Say the name of composer John Adams, and chances are the first response is "Nixon in China." "I find it in crossword puzzles," observes Adams. "I think it's sunk deep down into our subconscious." Since its premiere in Houston in 1987, with a libretto by Alice Goodman and stage direction by Peter Sellars, Nixon has accumulated recognition over the years. "I got an intuition about a year into composing it that it was not going to be your average premiere," Adams says. "Nixon, like Marilyn Monroe or Elvis Presley, was a lightning rod of the collective unconscious."

But as the recently released Earbox -- a 10-CD boxed-set retrospective from Nonesuch Records -- reveals, Adams' career deserves more than a crossword reference. "What I like about this box is that it's very Stravinskian in the fact that it moves through so many different modes of expression," says the composer. "There's everything in there from violin concertos and big gigantic orchestra pieces like "Harmonielehre' and "Harmonium' to pop songs and chamber music.
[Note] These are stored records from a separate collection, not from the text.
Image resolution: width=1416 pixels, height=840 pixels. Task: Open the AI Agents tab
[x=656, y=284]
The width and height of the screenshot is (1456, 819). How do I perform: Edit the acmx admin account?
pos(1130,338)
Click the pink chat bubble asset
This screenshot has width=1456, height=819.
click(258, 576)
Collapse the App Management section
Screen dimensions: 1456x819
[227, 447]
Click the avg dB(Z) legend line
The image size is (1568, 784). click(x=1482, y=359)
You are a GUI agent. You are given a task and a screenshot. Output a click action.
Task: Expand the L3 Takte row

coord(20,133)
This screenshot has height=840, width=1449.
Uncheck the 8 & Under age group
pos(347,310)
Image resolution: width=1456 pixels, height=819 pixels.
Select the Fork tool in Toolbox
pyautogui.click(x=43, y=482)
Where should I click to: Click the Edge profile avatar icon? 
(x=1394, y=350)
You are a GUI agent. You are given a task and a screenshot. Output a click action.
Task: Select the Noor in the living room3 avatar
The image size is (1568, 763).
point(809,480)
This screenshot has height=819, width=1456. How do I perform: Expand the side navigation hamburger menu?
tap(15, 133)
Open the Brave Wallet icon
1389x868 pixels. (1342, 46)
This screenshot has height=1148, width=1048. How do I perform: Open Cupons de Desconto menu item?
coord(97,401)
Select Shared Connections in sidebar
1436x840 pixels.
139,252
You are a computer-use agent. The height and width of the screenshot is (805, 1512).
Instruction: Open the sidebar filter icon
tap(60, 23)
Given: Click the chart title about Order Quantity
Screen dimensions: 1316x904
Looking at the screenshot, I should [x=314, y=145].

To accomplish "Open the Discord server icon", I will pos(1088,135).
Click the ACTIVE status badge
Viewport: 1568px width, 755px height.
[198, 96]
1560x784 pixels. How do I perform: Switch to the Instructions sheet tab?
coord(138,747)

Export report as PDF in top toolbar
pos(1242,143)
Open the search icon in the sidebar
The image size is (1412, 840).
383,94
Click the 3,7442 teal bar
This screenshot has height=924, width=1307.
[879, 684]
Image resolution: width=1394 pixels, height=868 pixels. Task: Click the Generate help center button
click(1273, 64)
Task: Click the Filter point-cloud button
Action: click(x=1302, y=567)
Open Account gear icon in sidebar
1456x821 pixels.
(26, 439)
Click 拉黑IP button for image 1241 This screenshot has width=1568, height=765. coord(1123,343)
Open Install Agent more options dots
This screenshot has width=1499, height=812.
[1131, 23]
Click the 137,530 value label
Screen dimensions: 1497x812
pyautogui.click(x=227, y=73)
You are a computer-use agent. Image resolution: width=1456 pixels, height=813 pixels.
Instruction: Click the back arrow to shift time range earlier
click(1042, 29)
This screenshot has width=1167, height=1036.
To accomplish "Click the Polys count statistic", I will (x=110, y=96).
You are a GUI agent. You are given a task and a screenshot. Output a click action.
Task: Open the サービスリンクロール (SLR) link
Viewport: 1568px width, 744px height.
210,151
There's very pure, very tonal music, and then there are pieces like the chamber symphony and the violin concerto, which are right on the edge of tonality and very inventive. I think there are a lot of risks taken over the last 20 years."

St. Louis audiences have the opportunity to hear Adams' most recent risk-taking, the symphony "Naive and Sentimental Music," at Powell Hall. The title is not ironic, as might be assumed by those who've only heard of -- and not heard -- Adams' music. "For me," Adams says, "the biggest problem with so much 20th-century classical music has been its intense sobriety and its obsession with technical manipulation. Part of that is the musical version of modernism, which, starting with Schoenberg, took a direction that was very alienating. One of the principal losses that occurred to me was that contemporary music seemed to abnegate its ability to say something simple. The simple, the naive, the spontaneous seemed to exist only in the world of jazz or pop music. It seemed to me something that ought to be accessible in classical music."